She wasn’t unused to all nighters. They had been a constant in her formal studies, general occurrences when she happened upon a particularly engrossing new book, and truthfully it wasn’t even her first one in the last five days. The tail end of her birthday week had landed her on a short camping trip in the Ohn’ahran plains with Aerden, and she had made sure to savor every moment. It was hard to know when their schedules would sync up again.
This all nighter sucked, though, and yesterday had been a tumultuous affair.
After Pyraelia had arrived at the Estate, Keranna had summoned the doctor out, and Xylaes arrived in short order. Her sister, who she had just seen a handful of days before, was presumably no longer her sister.
It wasn’t an unprecedented thing; magic, especially magic to the degree that her sister had been using it over the last few years, could have odd results. She’d always assumed that Fiorenze’s rise to Arch Magistrix had been a political move, but her grasp of the arcane had flourished in that time in ways it certainly hadn’t when they were in lessons together.
Xylaes wanted to talk to The Person Who Might Not Be Her Sister himself, and Keranna had swiftly shut down any protests Pyraelia might have otherwise made by just allowing it without asking first. Fiorenze was his person in some capacity, too, didn’t he have the right?
Maybe so.
But Keranna had a job for her, too. Equal parts a distraction and fact finding mission. Pyraelia was the best with magic in the family; maybe if she went down to the sanctum she could pick through the spellbooks and see if anything stood out? Especially while The Person Who Might Not Be Her Sister was preoccupied with Xylaes.

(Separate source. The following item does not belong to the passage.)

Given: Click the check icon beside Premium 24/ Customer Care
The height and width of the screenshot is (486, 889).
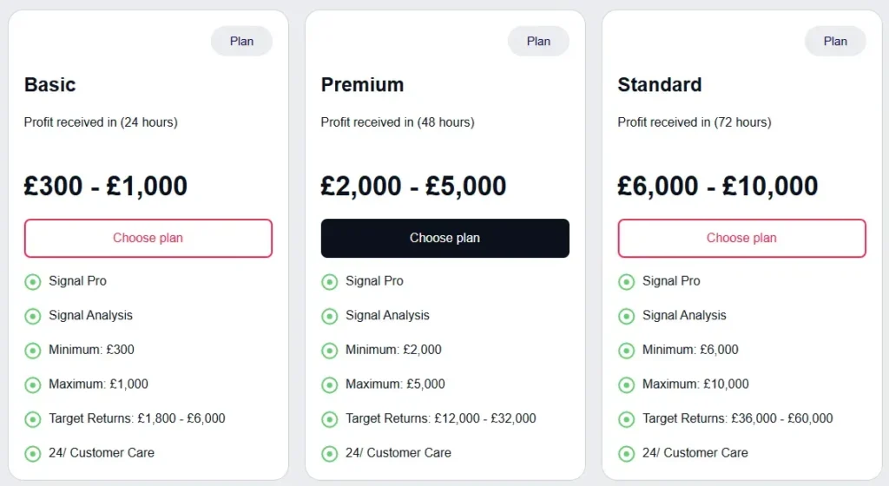Looking at the screenshot, I should point(330,453).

That small, windowless room was always so dark with the lights off. It had proper ventilation for alchemy work, but it had been built to be fairly secluded in case anything went wrong. Three years of spell books were out on the work table, one open in mid-use. It was always easier to work backwards with magic than it was to create fresh.
The quiet “Pyra?” from the corner of the room took her by surprise.
In retrospect she could’ve handled their entire conversation better. The Person Who Might Not Be Her Sister was absolutely not her sister. Her sister was stuck in a mirror and the person who had previously been in the mirror took her body.
The Person was a tens of thousands of years old archmage from Azshara’s court who had been in the cursed mirror for an eternity.
The Person was extremely dangerous within their own age and context — but they were not in their own age and context. They were in the Tel’vaiel estate with only the knowledge Fiorenze had provided, which hadn’t been much because Fio was careful. Not careful enough to not get her soul stuck in a mirror, but you know. Careful.
Fiorenze suspected that Theirastra, that was the person’s name, hadn’t been a reagent caster in life; but Fiorenze was herself, so the Person may be a little hamstrung in the home she’d made for herself. That was fine, and good to know.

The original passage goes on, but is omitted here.